La durée des relations commerciales établies entre les sociétés LHD et CDV ne peut excéder six mois pour les magasins du sud-ouest, et six ans pour les magasins du sud-est. Compte tenu de ces éléments et des pièces versées aux débats par la société CDV, qui consistent dans le rapport de Philippe Deweerdt, expert désigné par le Tribunal de commerce de Fréjus et le bilan économique de l'administrateur judiciaire (pièces 1 et 2 des appelants), attestant que la grande majorité des ventes de la société CDV était effectuée avec les magasins Leader Price (pièce 5 de la SCP Pellier), sans que la cour dispose d'éléments plus précis, il convient de fixer à 6 mois le préavis qui aurait dû être consenti à la société CDV pour se reconvertir.
La rupture partielle, effectuée avec un délai de préavis de 5 semaines, a donc été brutale.
Le préjudice résultant du caractère brutal de la rupture est constitué par la perte de la marge dont la victime pouvait escompter bénéficier pendant la durée du préavis qui aurait dû lui être accordé. La référence à retenir est la marge sur coûts variables, définie comme la différence entre le chiffre d'affaires dont la victime a été privée sous déduction des charges qui n'ont pas été supportées du fait de la baisse d'activité résultant de la rupture.

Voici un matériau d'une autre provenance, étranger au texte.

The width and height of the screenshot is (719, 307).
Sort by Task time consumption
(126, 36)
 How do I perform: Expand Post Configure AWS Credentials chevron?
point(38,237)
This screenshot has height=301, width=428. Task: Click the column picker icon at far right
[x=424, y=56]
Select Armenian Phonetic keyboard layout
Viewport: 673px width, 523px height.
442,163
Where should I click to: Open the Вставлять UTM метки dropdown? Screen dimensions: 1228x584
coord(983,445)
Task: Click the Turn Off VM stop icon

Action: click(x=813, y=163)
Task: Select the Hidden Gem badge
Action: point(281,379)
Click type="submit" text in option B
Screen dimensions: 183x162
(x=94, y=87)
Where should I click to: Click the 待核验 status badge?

Les appelantes demandent le comblement du passif de la société CDV, sans fournir à la cour de preuves permettant de rattacher par un lien de causalité direct la liquidation de la société à la brutalité de la rupture partielle. Cette liquidation résulte des difficultés antérieures de la société CDV, dès 2006. Cette demande sera donc rejetée.
Les chiffres contenus dans le rapport de Philippe Deweerdt, non sérieusement contestés, permettant d'évaluer la moyenne de la marge commerciale sur les années 2008 à 2010 à la somme de 572 900 euros, il y a lieu d'évaluer à 286 450 euros la perte subie sur une durée de six mois, sans tenir compte des coûts variables et des ventes effectuées en janvier et février 2011 qui doivent en être déduits.
Or, il résulte du rapport Deweerdt (page 33) que le chiffre d'affaires réalisé en janvier et février 2011 par la société CDV avec le réseau Leader Price s'est élevé à 674 600 euros, chiffre à rapprocher de celui communiqué par la société LHD, 667 461 euros, résultant d'une attestation de son directeur administratif et financier (pièce 4 de la société LHD), de sorte qu'aucune perte effective ne peut être mise en évidence, une fois enlevées de la perte subie les ventes effectuées en janvier et février 2011.
Le jugement entrepris sera donc confirmé en ce qu'il a rejeté la demande de la SCP Molla, ès qualités de liquidateur de la société CDV.
Sur la demande pour procédure abusive de la société Riva
En l'absence de preuve d'un abus du droit d'ester en justice, la demande sera rejetée.
Sur les dépens et frais irrépétibles
La SCP Pellier Molla, ès qualités de liquidateur judiciaire de la société CDV, succombant au principal, sera condamnée aux dépens. Il n'y a pas lieu à application de l'article 700 du Code de procédure civile.
Par ces motifs, LA COUR, Confirme le jugement entrepris, sauf en ce qu'il a déclaré recevable l'intervention de la société CDV, L'infirme sur ce point, et, statuant à nouveau, Déclare irrecevable l'intervention volontaire de la société CDV, y ajoutant, Rejette la demande de la société Riva pour procédure abusive, Condamne la SCP Pellier Molla, ès qualités de liquidateur judiciaire de la société CDV, aux dépens de l'instance d'appel, Dit n'y avoir lieu à application de l'article 700 du Code de procédure civile.